WME/aufgabe5/node_modules/csvtojson/readme.md

638 lines
18 KiB
Markdown

[![Build Status](https://travis-ci.org/Keyang/node-csvtojson.svg?branch=master)](https://travis-ci.org/Keyang/node-csvtojson)
[![Coverage Status](https://coveralls.io/repos/github/Keyang/node-csvtojson/badge.svg?branch=master)](https://coveralls.io/github/Keyang/node-csvtojson?branch=master)
[![OpenCollective](https://opencollective.com/csvtojson/backers/badge.svg)](#backers)
[![OpenCollective](https://opencollective.com/csvtojson/sponsors/badge.svg)](#sponsors)
# CSVTOJSON
`csvtojson` module is a comprehensive nodejs csv parser to convert csv to json or column arrays. It can be used as node.js library / command line tool / or in browser. Below are some features:
* Strictly follow CSV definition [RF4180](https://www.loc.gov/preservation/digital/formats/fdd/fdd000323.shtml)

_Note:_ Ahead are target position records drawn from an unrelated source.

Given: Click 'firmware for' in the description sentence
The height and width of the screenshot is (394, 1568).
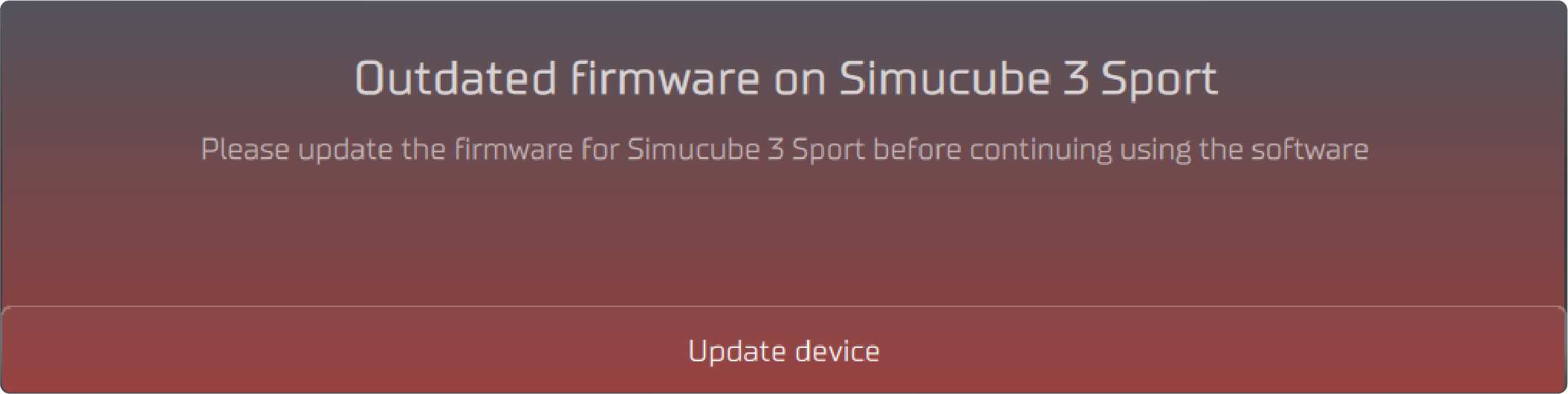Looking at the screenshot, I should click(537, 149).
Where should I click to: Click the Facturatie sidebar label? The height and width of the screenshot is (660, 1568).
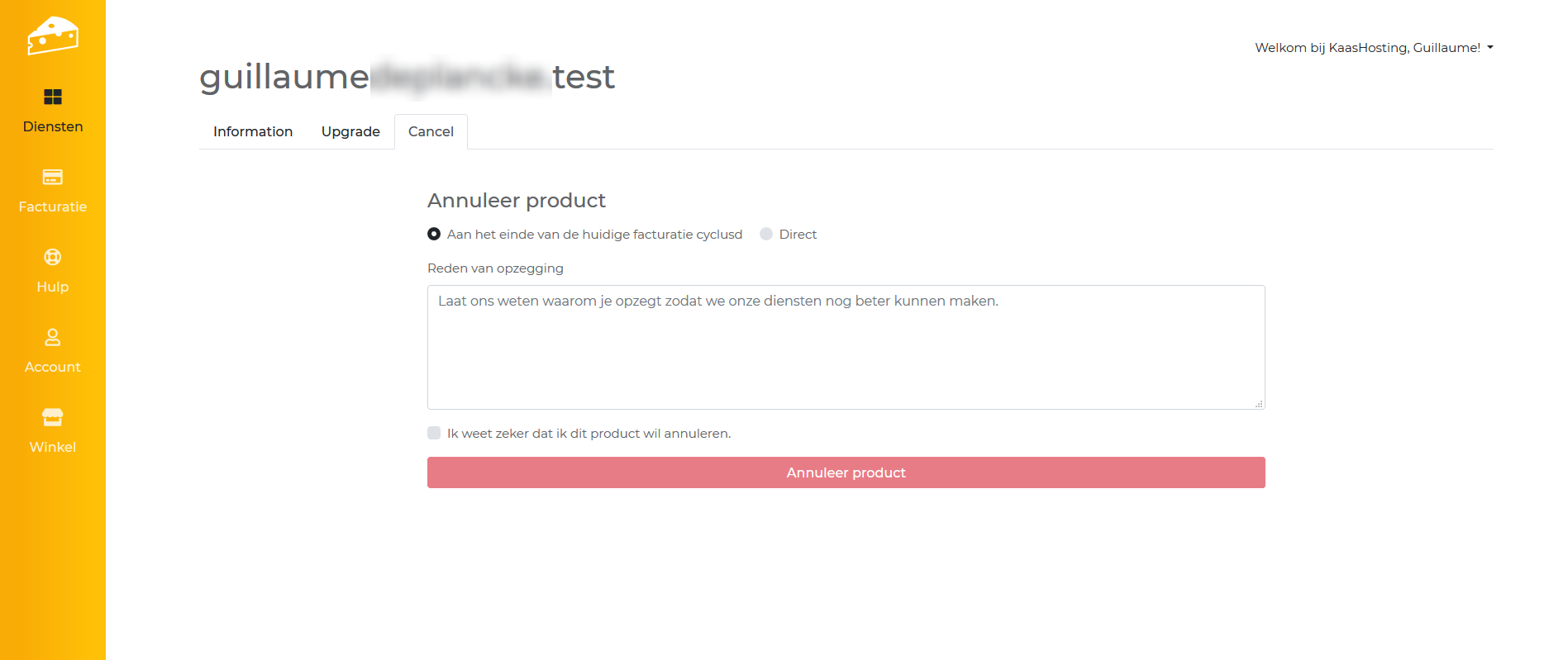click(53, 207)
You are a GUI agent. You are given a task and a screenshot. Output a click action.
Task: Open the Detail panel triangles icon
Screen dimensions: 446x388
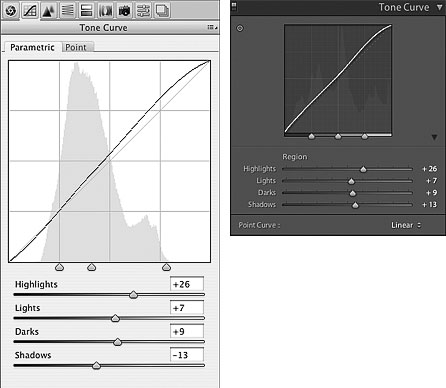[x=48, y=11]
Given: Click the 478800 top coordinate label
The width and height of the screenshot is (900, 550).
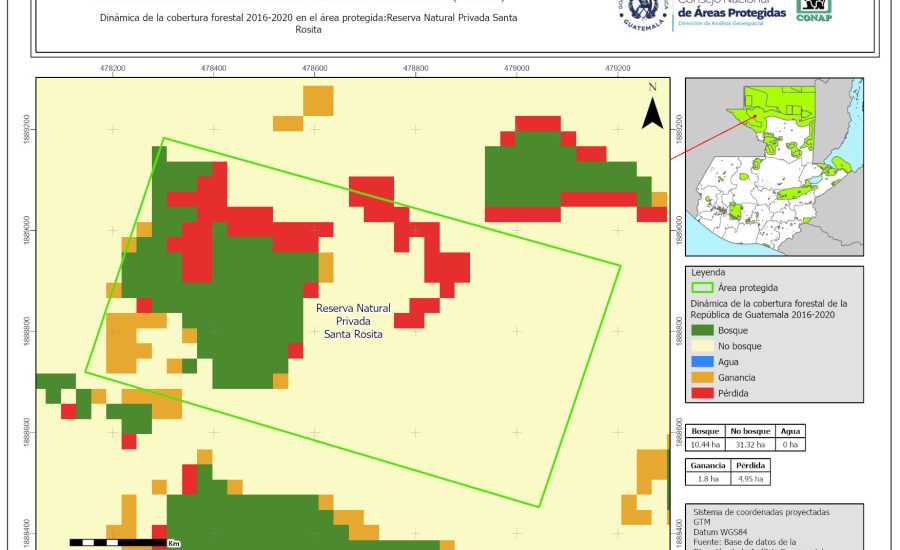Looking at the screenshot, I should [416, 69].
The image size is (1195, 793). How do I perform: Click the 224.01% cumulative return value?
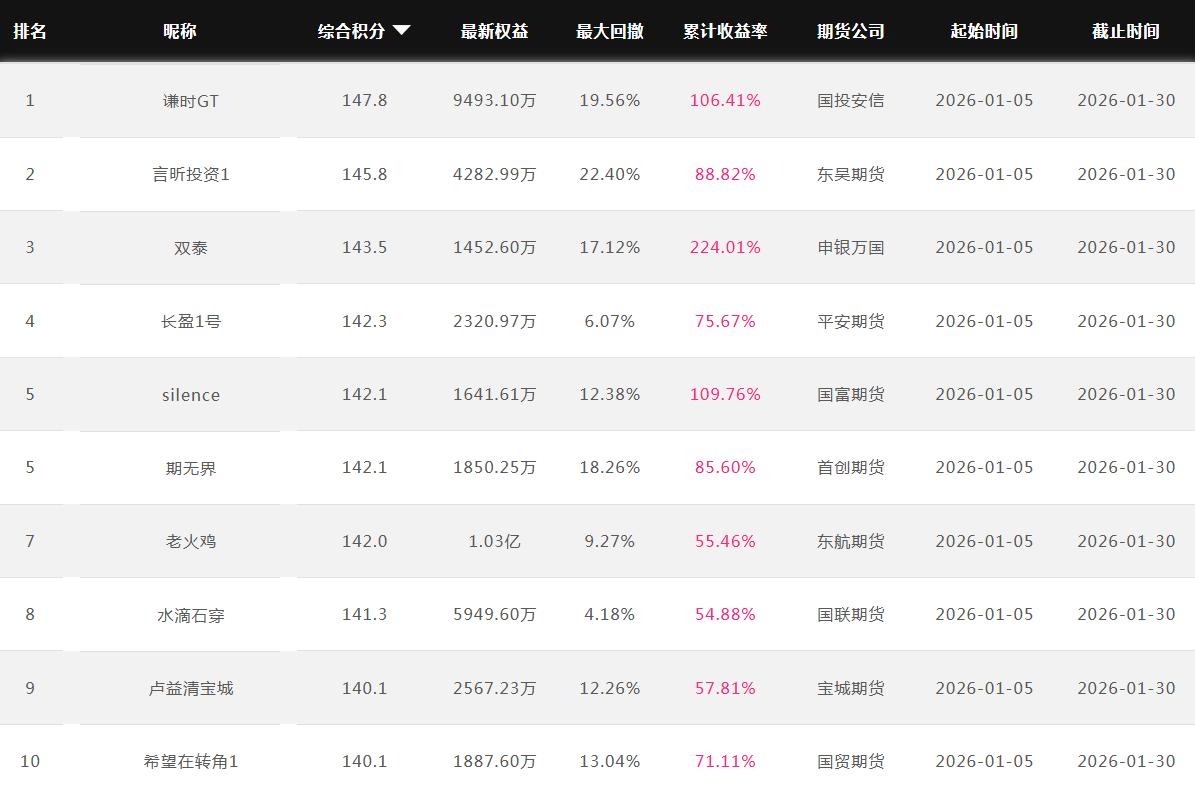click(725, 247)
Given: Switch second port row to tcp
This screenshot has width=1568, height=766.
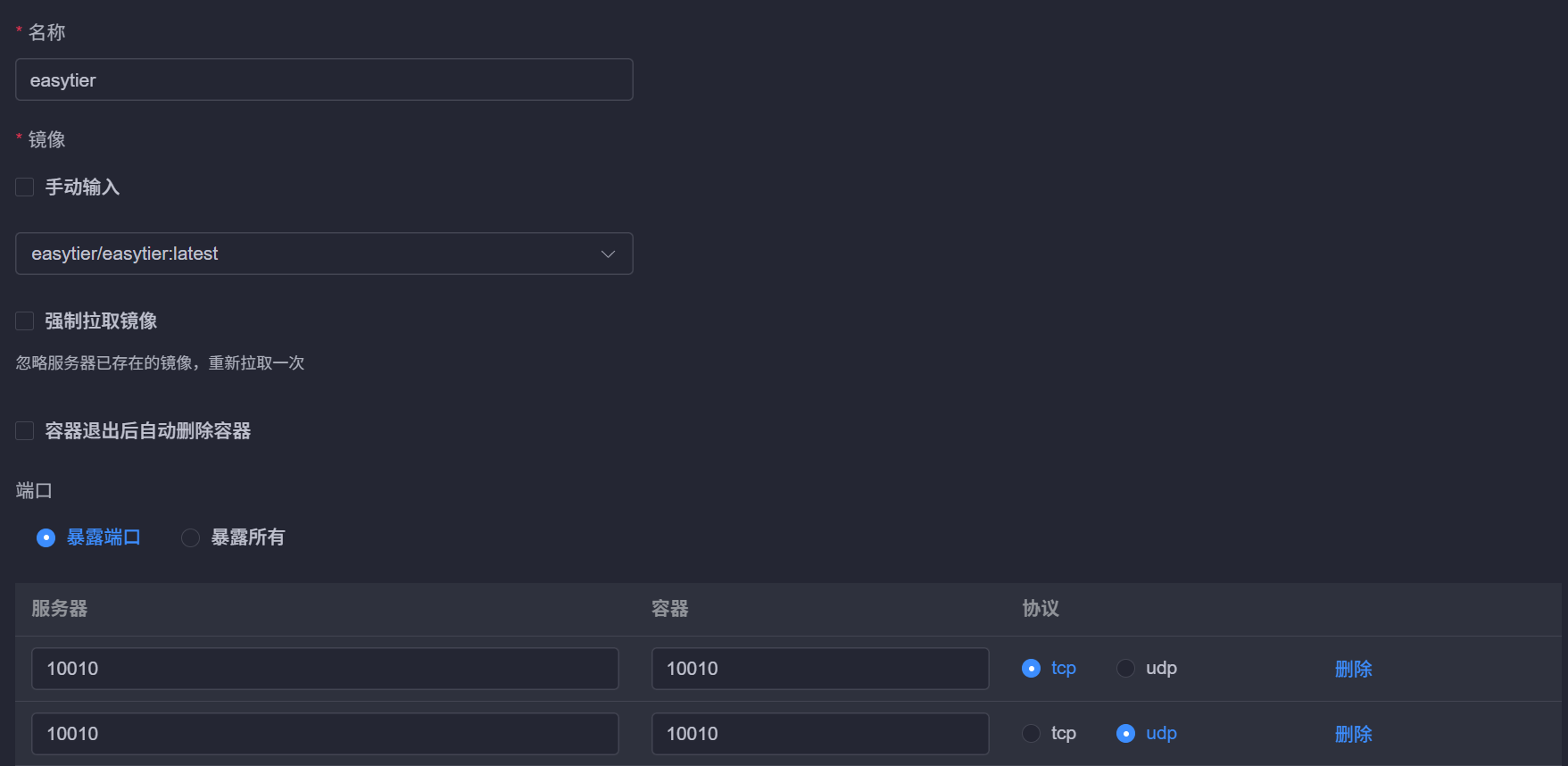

* Work with millions of lines of CSV data
* Provide comprehensive parsing parameters
* Provide out of box CSV parsing tool for Command Line
* Blazing fast -- [Focus on performance](https://github.com/Keyang/csvbench)
* Give flexibility to developer with 'pre-defined' helpers
* Allow async / streaming parsing
* Provide a csv parser for both Node.JS and browsers
* Easy to use API
# csvtojson online
[Here](http://keyangxiang.com/csvtojson/) is a free online csv to json convert service utilizing latest `csvtojson` module.
# Upgrade to V2
`csvtojson` has released version `2.0.0`.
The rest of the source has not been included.